This summer the 2015 White House Conference on Aging will take place in Washington, D.C. This important event will bring together older Americans, their families, caregivers, advocates, community leaders, and experts to discuss issues of importance to older adults.
The Alliance for Aging Research looks forward to this conference as it will spotlight the many issues that are important to us and likeminded organizations, advocates, and policy leaders. This conference serves as a national public forum to show where advances are being made and where work still needs to be done. And it’s also an opportunity to celebrate the contributions of older Americans and their family caregivers. (Just as we are doing now during Older Americans Month.)
In prelude to the conference, the Obama Administration highlighted the many strides it has made on behalf of seniors in its Healthy Aging Policy Brief.
The brief outlines a number of areas: Promoting Health and Preventing Disease and Injury, Optimizing Cognitive Health, Optimizing Behavioral Health, Maximizing Independence in Homes and Communities, and Promoting Community and Civic Engagement.
This brief includes a number of important topics that we know will stimulate much dialogue, and it is an excellent summary. While we believe the conference will address many important issues, we also believe there are additional topics that should be considered.
The Alliance has sent a letter to the committee’s executive director in which we lay out some suggestions on areas within healthy aging where we think the conference could make a tremendous difference. (You can read the letter here.)

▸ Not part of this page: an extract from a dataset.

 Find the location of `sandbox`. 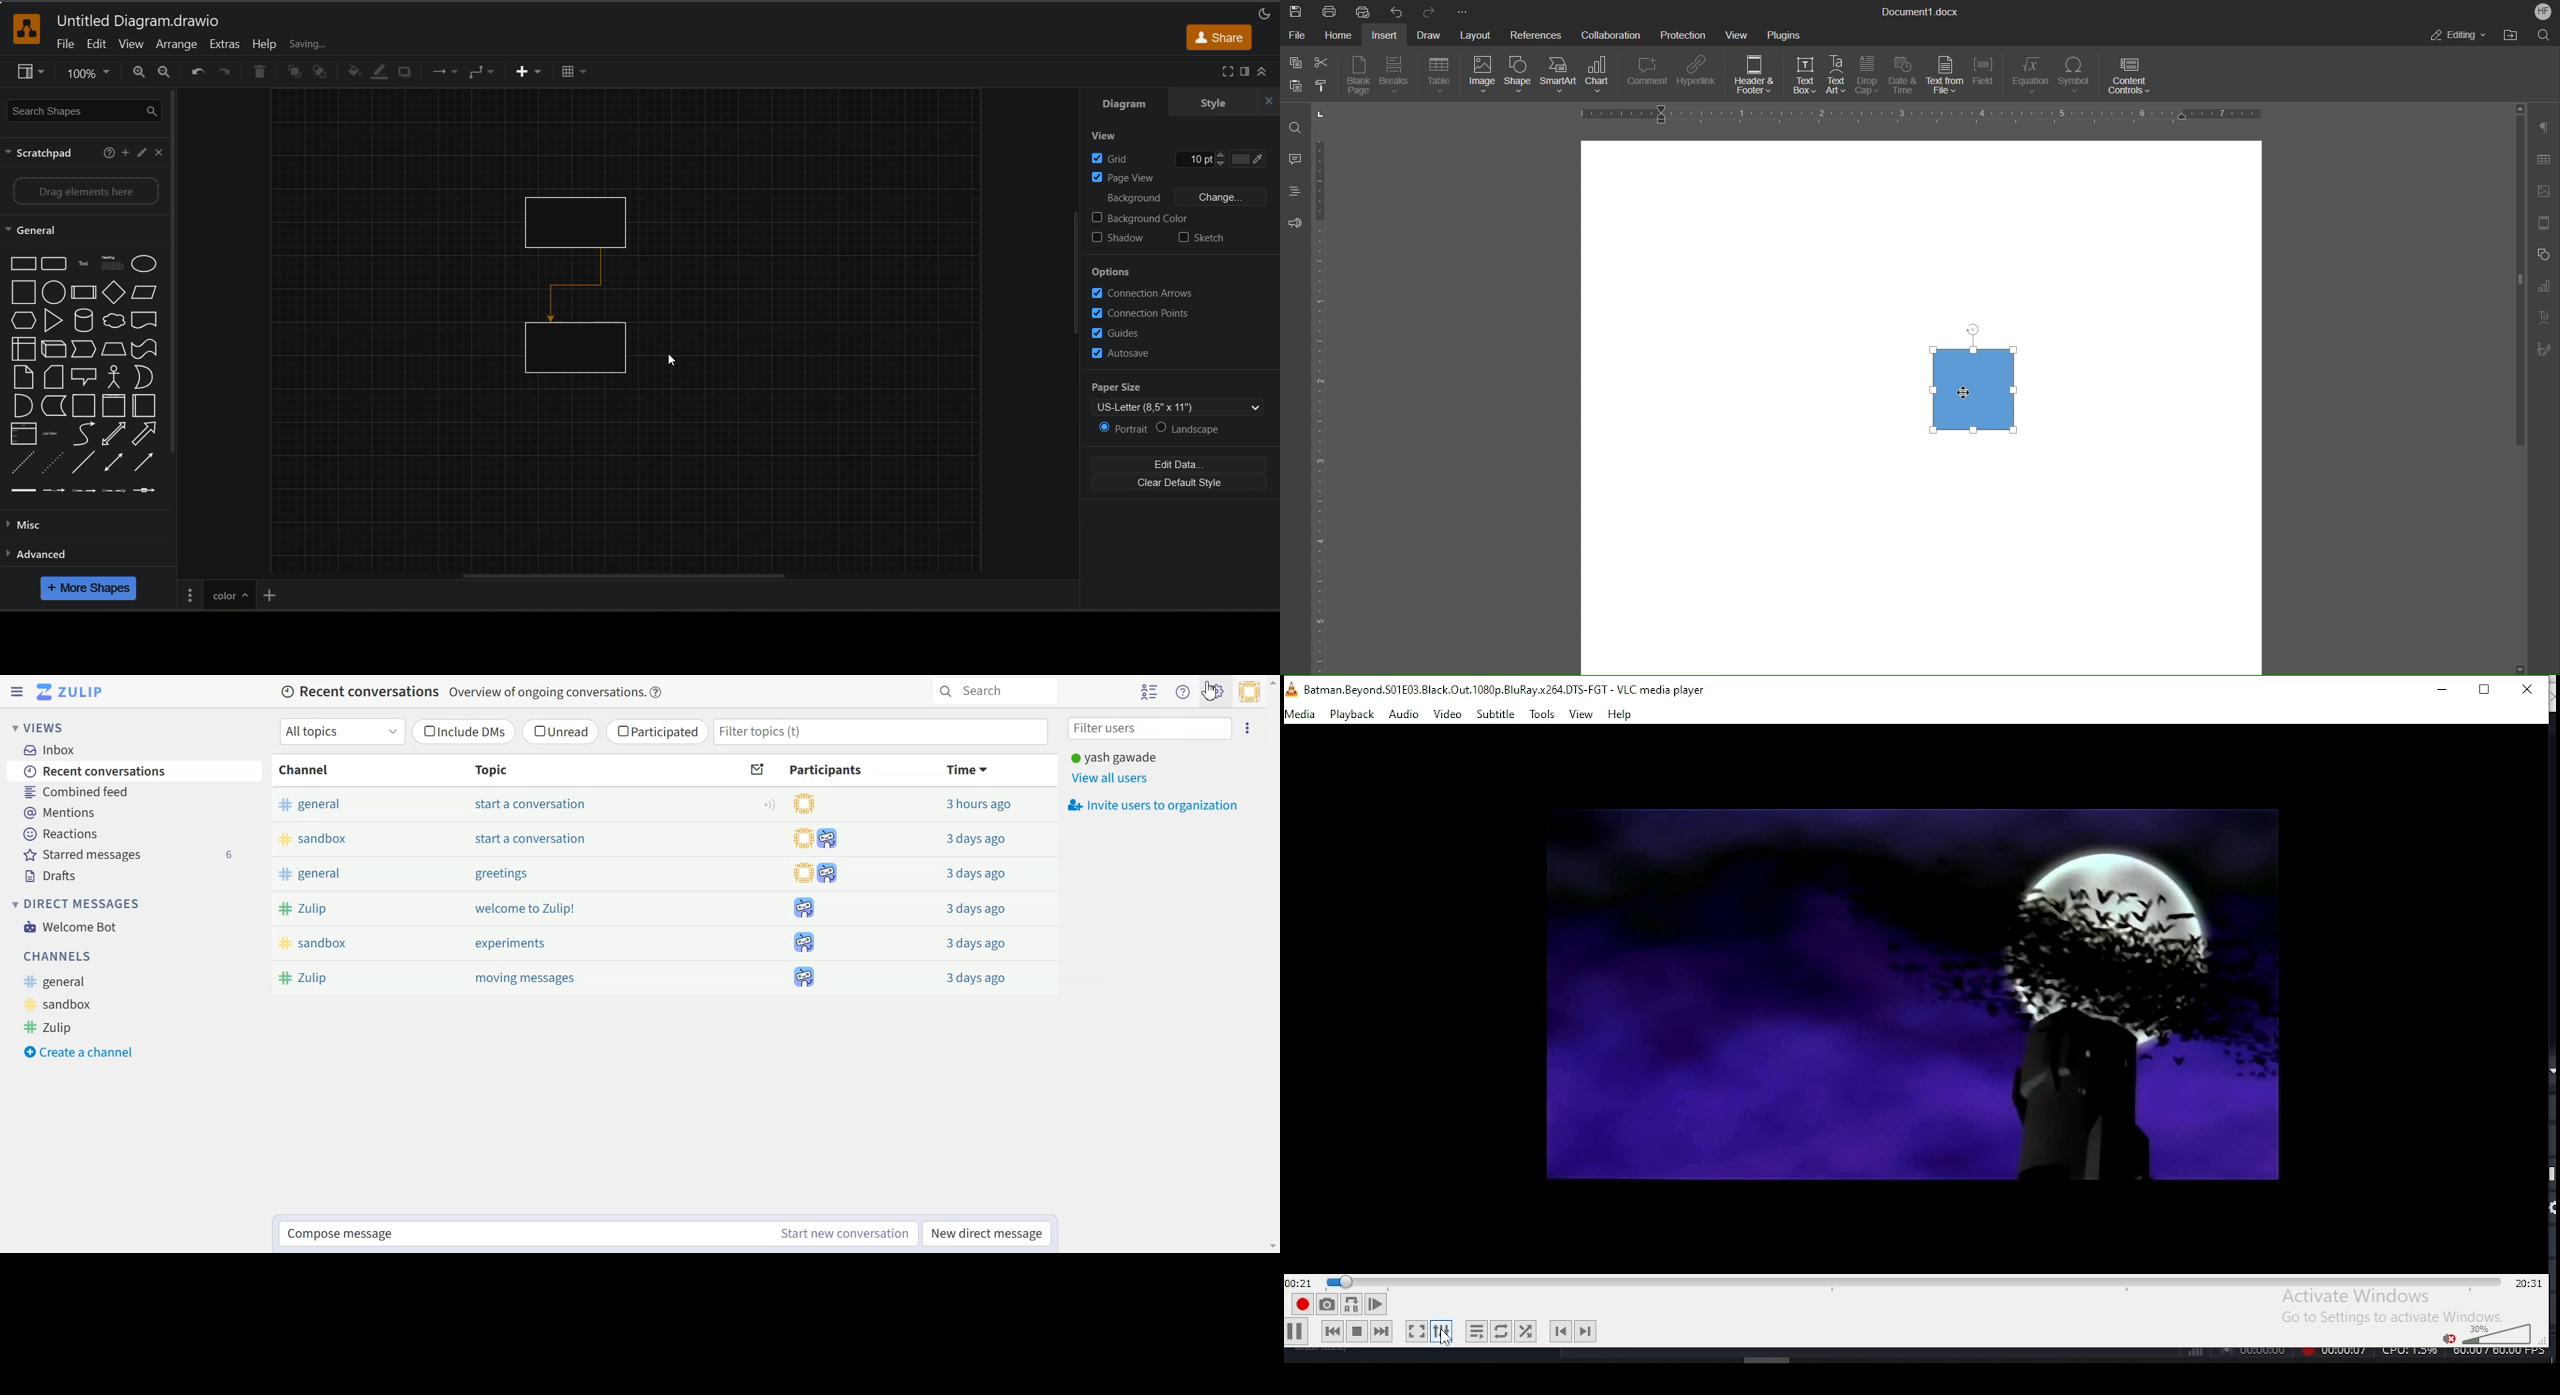

sandbox is located at coordinates (317, 841).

Overall, the Alliance encourages “the Administration to frame the White House Conference on Aging as an opportunity to go beyond recent successes and dialogue about where our society has yet to go, what we should strive to attain on behalf of our growing senior population.”
We also suggested specific areas in which we believe the conference could make an impact:
First, we encouraged dialogue on aging research itself to explain the latest scientific breakthroughs in biomedical and public health research. As so much of the conference is focused on how people can age healthy, this topic would present a different, and exciting, take on healthy aging.

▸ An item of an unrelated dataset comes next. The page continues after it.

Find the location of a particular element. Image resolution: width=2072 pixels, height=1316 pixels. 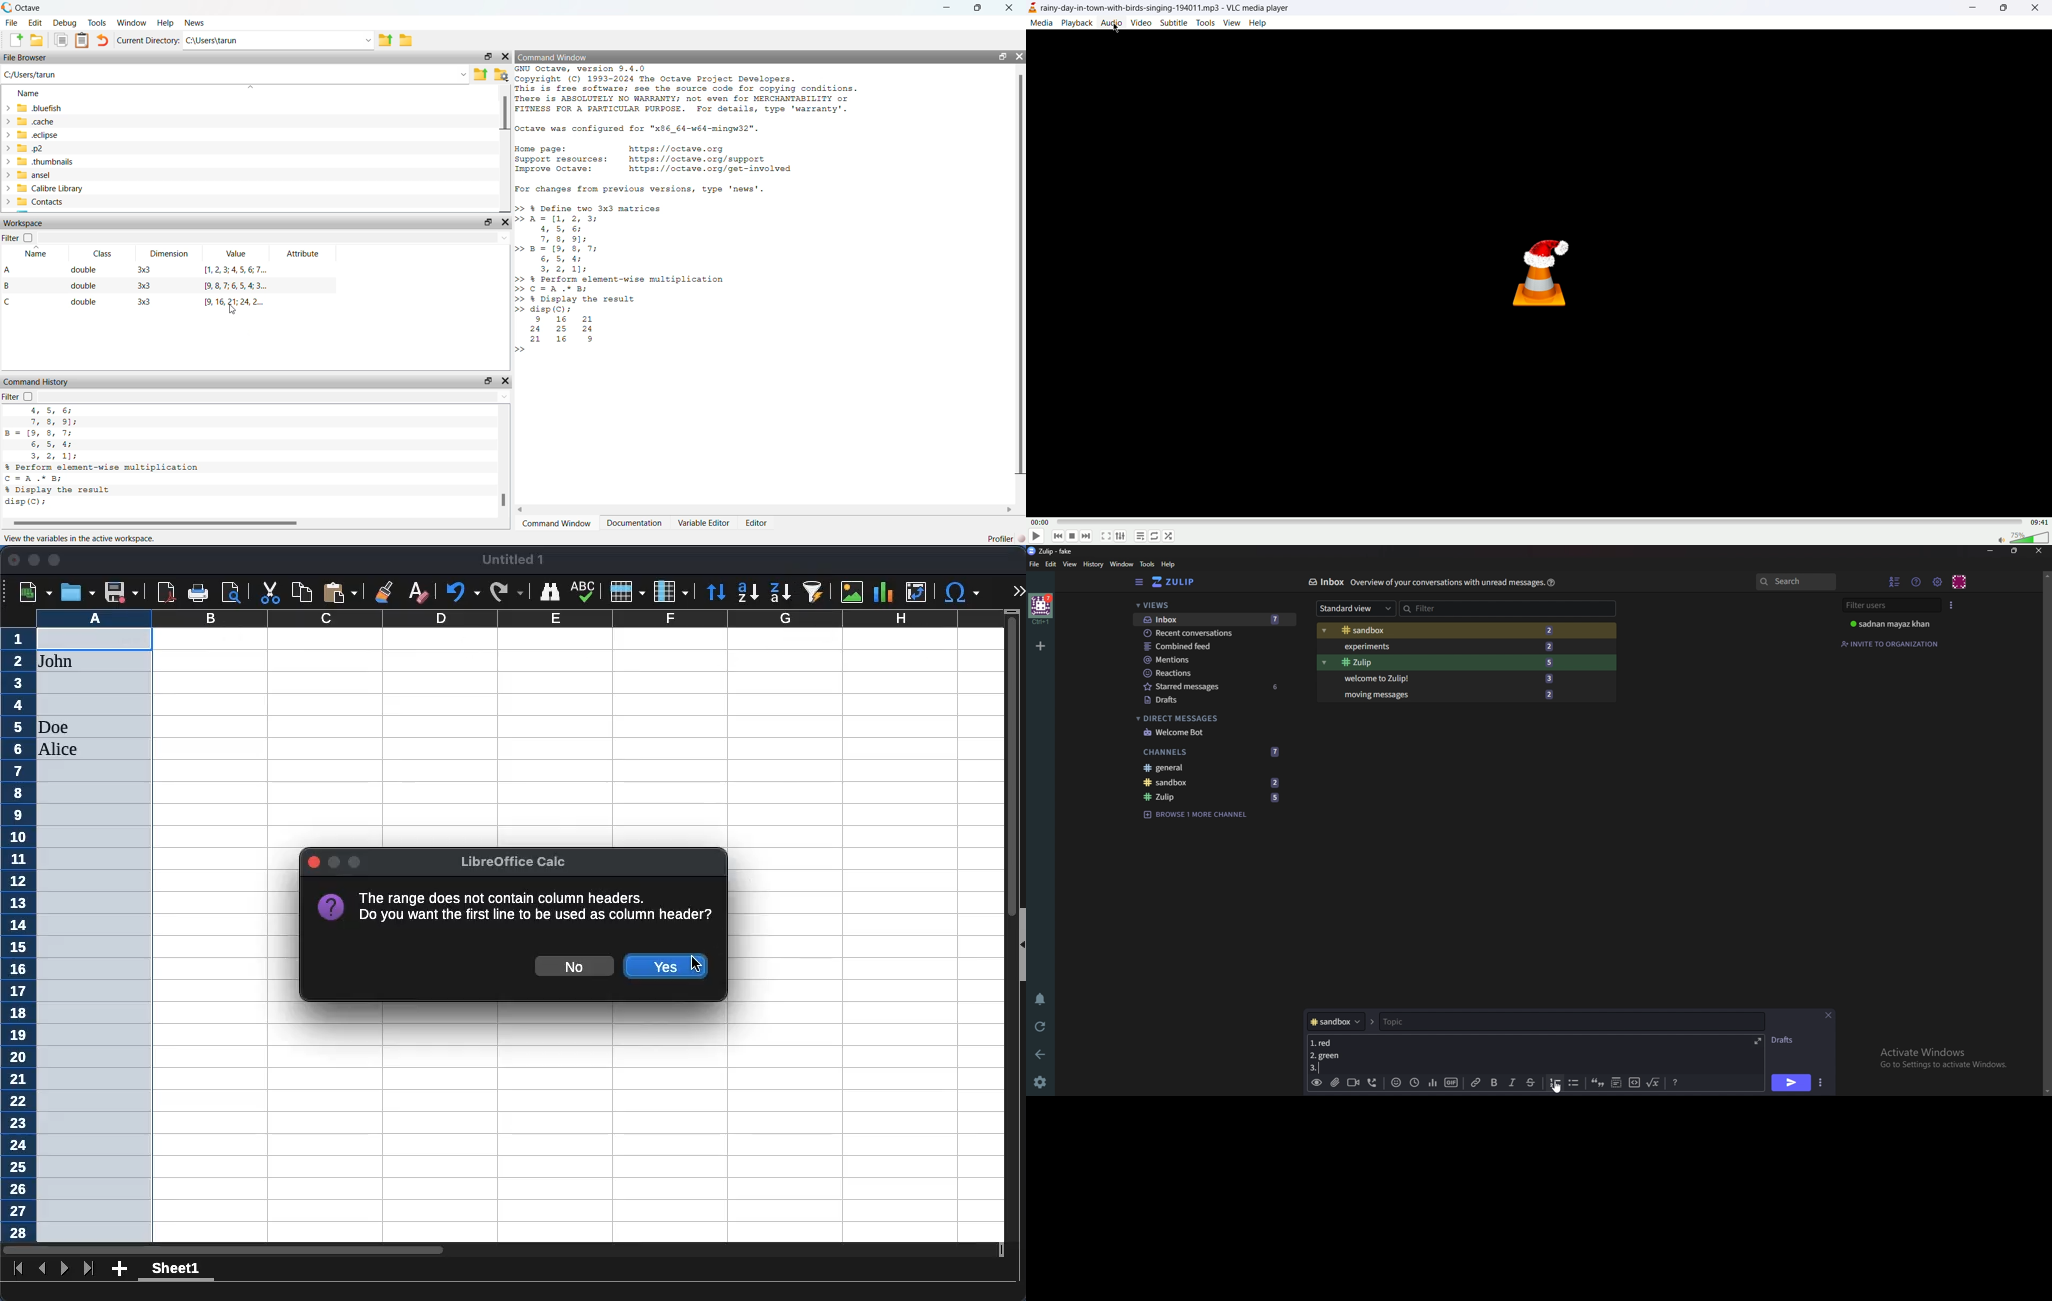

Welcome to Zulip is located at coordinates (1445, 679).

We also touched on topics such as falls prevention, atrial fibrillation and the risk of stroke from patients being under-coagulated, Alzheimer’s disease research, healthcare-associated infections in long-term care facilities, recognition of sarcopenia, and the importance of geroscience.
We believe by including these topics as part of the conference that even more ideas on how we can advance healthy aging can be developed. And as our goal as an organization is to help people live longer, happier, more productive lives, we look forward to that dialogue!